Problem description — Print out each record, keeping it identical to the original.
++++++++++
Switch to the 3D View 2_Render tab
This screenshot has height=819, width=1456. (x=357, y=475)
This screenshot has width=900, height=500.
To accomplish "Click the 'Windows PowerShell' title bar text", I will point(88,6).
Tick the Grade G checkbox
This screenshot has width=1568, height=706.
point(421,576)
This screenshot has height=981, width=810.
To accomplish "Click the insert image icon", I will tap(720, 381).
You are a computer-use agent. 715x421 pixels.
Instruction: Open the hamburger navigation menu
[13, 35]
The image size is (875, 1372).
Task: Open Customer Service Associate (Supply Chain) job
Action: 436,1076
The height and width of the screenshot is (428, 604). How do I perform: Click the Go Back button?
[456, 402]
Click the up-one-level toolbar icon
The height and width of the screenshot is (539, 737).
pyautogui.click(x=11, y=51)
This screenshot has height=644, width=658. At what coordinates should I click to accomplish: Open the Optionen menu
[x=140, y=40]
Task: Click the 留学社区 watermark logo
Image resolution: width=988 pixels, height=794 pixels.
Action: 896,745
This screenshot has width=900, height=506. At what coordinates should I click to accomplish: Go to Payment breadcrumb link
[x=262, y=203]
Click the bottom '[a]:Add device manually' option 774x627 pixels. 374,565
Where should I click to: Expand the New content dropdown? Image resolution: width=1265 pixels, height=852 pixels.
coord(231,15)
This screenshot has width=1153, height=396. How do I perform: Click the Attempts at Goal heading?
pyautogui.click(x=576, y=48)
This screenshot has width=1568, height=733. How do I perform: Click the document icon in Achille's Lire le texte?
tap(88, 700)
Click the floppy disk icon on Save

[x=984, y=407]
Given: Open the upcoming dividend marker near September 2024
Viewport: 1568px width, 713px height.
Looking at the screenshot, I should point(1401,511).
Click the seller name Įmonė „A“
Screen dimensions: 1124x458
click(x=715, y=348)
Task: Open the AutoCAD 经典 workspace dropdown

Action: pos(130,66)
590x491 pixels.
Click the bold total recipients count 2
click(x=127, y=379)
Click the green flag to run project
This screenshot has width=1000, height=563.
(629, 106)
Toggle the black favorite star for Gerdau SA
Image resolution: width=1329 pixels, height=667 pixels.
++++++++++
Response area —
Switch to the 3D View 2_Render tab
This screenshot has height=819, width=1456. (x=357, y=475)
This screenshot has width=900, height=500.
To accomplish "Click the 'Windows PowerShell' title bar text", I will point(88,6).
Tick the Grade G checkbox
This screenshot has width=1568, height=706.
point(421,576)
This screenshot has height=981, width=810.
To accomplish "Click the insert image icon", I will tap(720, 381).
You are a computer-use agent. 715x421 pixels.
Instruction: Open the hamburger navigation menu
[13, 35]
The image size is (875, 1372).
Task: Open Customer Service Associate (Supply Chain) job
Action: 436,1076
The height and width of the screenshot is (428, 604). How do I perform: Click the Go Back button?
[456, 402]
Click the up-one-level toolbar icon
The height and width of the screenshot is (539, 737).
pyautogui.click(x=11, y=51)
This screenshot has height=644, width=658. At what coordinates should I click to accomplish: Open the Optionen menu
[x=140, y=40]
Task: Click the 留学社区 watermark logo
Image resolution: width=988 pixels, height=794 pixels.
Action: 896,745
This screenshot has width=900, height=506. At what coordinates should I click to accomplish: Go to Payment breadcrumb link
[x=262, y=203]
Click the bottom '[a]:Add device manually' option 774x627 pixels. 374,565
Where should I click to: Expand the New content dropdown? Image resolution: width=1265 pixels, height=852 pixels.
coord(231,15)
This screenshot has width=1153, height=396. How do I perform: Click the Attempts at Goal heading?
pyautogui.click(x=576, y=48)
This screenshot has width=1568, height=733. How do I perform: Click the document icon in Achille's Lire le texte?
tap(88, 700)
Click the floppy disk icon on Save

[x=984, y=407]
Given: Open the upcoming dividend marker near September 2024
Viewport: 1568px width, 713px height.
Looking at the screenshot, I should point(1401,511).
Click the seller name Įmonė „A“
Screen dimensions: 1124x458
click(x=715, y=348)
Task: Open the AutoCAD 经典 workspace dropdown

Action: pos(130,66)
590x491 pixels.
Click the bold total recipients count 2
click(x=127, y=379)
Click the green flag to run project
This screenshot has width=1000, height=563.
(629, 106)
Toggle the black favorite star for Gerdau SA
Image resolution: width=1329 pixels, height=667 pixels.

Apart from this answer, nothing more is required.